Bladder and kidney infections (urinary tract infections - UTI) are common in children. Bladder infections cause pain on passing urine and frequency of urination. Some children keep getting repeat bouts. Standard courses of antibiotics (7-10 days) are used to clear the infection. Shorter courses may reduce adverse effects and costs, but there has been concern that they might reduce the chances of clearing the infection and increase the risk of recurrence. A review of studies found that short courses of antibiotics (2-4 days) used for bladder infections are as effective as standard courses at clearing UTI, with no increase in recurrence.
A 2-4 day course of oral antibiotics appears to be as effective as 7-14 days in eradicating lower tract UTI in children.
The optimal duration of oral antibiotic therapy for urinary tract infection (UTI) in children has not been determined. A number of studies have compared single dose therapy to standard therapy for UTI, with mixed results. A course of antibiotics longer than a single dose but shorter than the usual 7-10 days might decrease the relapse rate and still provide some of the benefits of a shortened course of antibiotics.
The objective of this review was to assess the benefits and harms of short-course (2-4 days) compared to standard duration (7-14 days) oral antibiotic treatment for acute UTI in children.
We searched the Cochrane Central Register of Controlled Trials (CENTRAL in The Cochrane Library) MEDLINE (from1966) and EMBASE (from 1988) without language restriction.
Randomised and quasi-randomised controlled trials comparing short-term (2-4 days) with standard (7-14 days) oral antibiotic therapy were selected if they studied children aged three months to 18 years with culture proven UTI.
Two authors independently assessed study quality and extracted data. Statistical analyses were performed using the random effects model and the results expressed as relative risk (RR) with 95% confidence intervals (95% CI).

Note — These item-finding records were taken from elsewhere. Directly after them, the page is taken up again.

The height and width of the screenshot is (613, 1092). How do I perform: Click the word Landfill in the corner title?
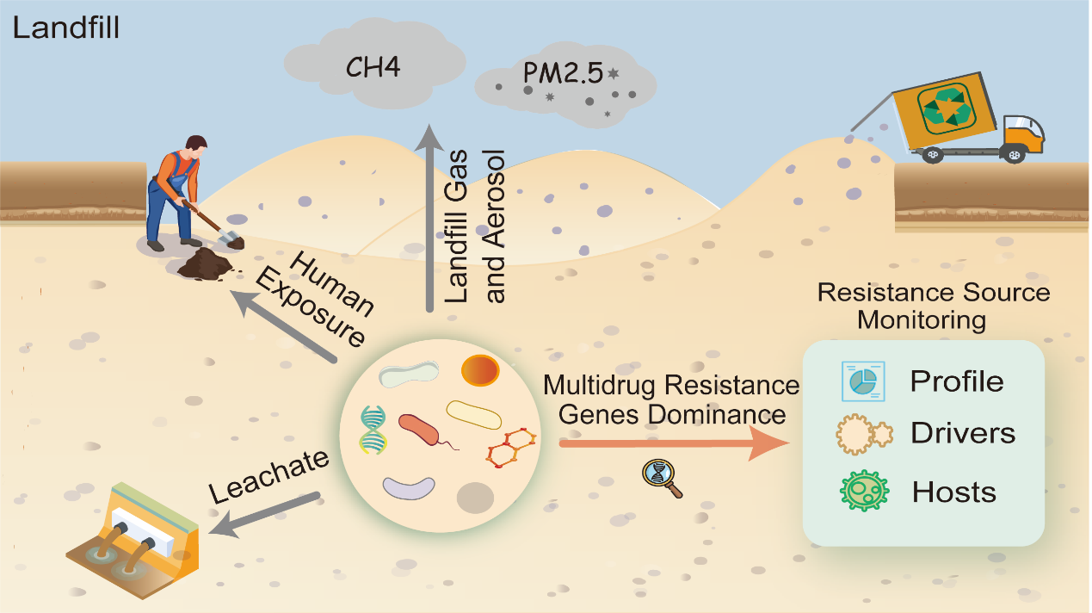click(65, 28)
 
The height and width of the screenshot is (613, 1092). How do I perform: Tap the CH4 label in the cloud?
click(373, 67)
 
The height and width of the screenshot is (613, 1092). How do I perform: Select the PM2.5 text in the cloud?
click(563, 73)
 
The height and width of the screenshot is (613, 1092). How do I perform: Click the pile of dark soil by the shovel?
click(205, 264)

Ten studies were identified in which 652 children with lower tract UTI were evaluated. There was no significant difference in the frequency of positive urine cultures between the short (2-4 days) and standard duration oral antibiotic therapy (7-14 days) for UTI in children at 0-10 days after treatment (eight studies: RR 1.06; 95% CI 0.64 to 1.76) and at one to 15 months after treatment (10 studies: RR 0.95; 95% CI 0.70 to 1.29). There was no significant difference between short and standard duration therapy in the development of resistant organisms in UTI at the end of treatment (one study: RR 0.57, 95% CI 0.32 to 1.01) or in recurrent UTI (three studies: RR 0.39, 95% CI 0.12 to 1.29).